Despite limitations in the sensitivity, speed and the size of obtainable sequence, the new sequencing method described in PNAS was novel and showed sufficient promise to catch the eye of venture capitalists who approached the professor about investing in his technology. There must have been something about the technique that was what venture investors are looking for as this was a first, according to long-time staff member and Senior Director of Research, Dr. Timothy Harris...venture investors don't usually approach the scientists, it's the other way around!

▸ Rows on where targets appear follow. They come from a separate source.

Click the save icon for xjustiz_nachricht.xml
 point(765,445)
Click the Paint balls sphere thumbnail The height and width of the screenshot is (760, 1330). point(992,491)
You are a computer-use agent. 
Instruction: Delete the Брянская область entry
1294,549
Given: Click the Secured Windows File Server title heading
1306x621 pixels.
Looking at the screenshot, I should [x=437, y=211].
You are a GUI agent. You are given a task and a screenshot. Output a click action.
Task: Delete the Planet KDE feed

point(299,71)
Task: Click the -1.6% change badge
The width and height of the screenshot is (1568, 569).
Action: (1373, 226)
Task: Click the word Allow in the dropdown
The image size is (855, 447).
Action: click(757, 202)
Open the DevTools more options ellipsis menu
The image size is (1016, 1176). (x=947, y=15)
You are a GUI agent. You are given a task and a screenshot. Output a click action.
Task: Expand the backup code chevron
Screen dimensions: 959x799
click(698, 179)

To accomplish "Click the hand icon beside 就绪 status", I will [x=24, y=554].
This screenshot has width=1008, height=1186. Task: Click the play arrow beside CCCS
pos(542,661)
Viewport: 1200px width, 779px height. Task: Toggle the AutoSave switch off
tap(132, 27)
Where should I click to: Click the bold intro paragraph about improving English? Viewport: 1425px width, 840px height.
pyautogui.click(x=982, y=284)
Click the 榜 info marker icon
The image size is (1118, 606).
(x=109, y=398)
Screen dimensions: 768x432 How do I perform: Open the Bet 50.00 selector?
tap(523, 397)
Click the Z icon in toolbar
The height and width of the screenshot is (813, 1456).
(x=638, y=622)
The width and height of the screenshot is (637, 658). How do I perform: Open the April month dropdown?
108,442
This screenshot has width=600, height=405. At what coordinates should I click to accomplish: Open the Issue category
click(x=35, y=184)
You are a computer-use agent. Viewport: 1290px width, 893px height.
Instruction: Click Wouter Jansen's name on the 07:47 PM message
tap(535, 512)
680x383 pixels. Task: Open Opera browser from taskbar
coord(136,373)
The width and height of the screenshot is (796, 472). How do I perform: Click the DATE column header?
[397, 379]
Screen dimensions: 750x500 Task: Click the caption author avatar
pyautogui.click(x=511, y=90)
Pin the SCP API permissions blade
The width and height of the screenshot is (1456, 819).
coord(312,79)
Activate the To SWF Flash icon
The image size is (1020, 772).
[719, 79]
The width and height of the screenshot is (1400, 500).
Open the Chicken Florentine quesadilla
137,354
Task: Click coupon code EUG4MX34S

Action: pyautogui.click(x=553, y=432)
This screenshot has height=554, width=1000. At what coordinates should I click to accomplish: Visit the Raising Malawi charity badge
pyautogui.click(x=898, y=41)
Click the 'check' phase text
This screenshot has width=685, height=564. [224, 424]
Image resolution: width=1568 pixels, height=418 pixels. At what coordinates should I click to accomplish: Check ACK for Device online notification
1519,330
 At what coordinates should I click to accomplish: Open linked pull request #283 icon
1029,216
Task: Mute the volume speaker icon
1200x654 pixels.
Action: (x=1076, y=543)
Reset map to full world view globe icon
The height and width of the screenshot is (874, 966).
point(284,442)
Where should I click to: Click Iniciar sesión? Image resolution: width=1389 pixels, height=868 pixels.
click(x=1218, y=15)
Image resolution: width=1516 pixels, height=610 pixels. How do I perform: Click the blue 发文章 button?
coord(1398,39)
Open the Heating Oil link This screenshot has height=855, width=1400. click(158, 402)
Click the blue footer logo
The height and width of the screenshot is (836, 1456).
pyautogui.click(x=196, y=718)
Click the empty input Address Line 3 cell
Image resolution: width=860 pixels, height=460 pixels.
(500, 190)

The PNAS publication was released on April 1, 2003, the first round of financing for a new company was initiated Dec. 19, 2003 and on Jan. 2, 2004, Helicos opened its doors with 5 employees, including Dr. Harris, a specialist on measurement science and single molecule technology. Helicos is currently situated in Cambridge MA, USA and, after 2 rounds of investment financing, and as of an IPO on May 27, 2007, it is now publicly traded under NASDAQ: HLCS.
Helicos specializes in genetic analysis technologies, in particular a True Single-Molecule Sequencing (tSMSTM) technology, validated with the sequencing of the M13 virus genome as described in Science Magazine in April 2008. The specialized tSMSTM platform uses the HeliScopeTM Single Molecule Sequencer. According to Dr. Harris, this particular project was begun in January 2004 and by June 2005 they had successfully sequenced the M13 virus, a medically relevant sequence, described in the Science paper.
How Does tSMSTM Work?
A strand of DNA about 100-200 base pairs is cut into smaller fragments using restriction enzymes and polyA tails are added. The shortened strands are then hybridized to the Helicos flow cell plate, which has billions of polyT chains bound to its surface. Each hybridized template is sequenced at once, therefore billions per run can be read. Labelling is performed in "quads" consisting of 4 cycles each, for each of the 4 nucleotide bases. Fluorescent-labelled bases are added and a laser in the instrument illuminates the label, taking a read of which strands have taken up that particular labelled base. The label is then cleaved and the next cycle begins with a new base. After the flow cell has been treated with each base (4 cycles) the quad is complete and a new one begins again with the initial nucleotide base.
Currently the HeliScopeTM can read DNA fragments of about 55 base pairs in length. The more bases in the sequence, the lower the percentage of strands that can be used in a sample, because some strands cease to elongate during the process. For reads of 20 or so bases, about 86% of the strands can be used. For longer reads (55+ base pairs) this percentage drops to about 50%.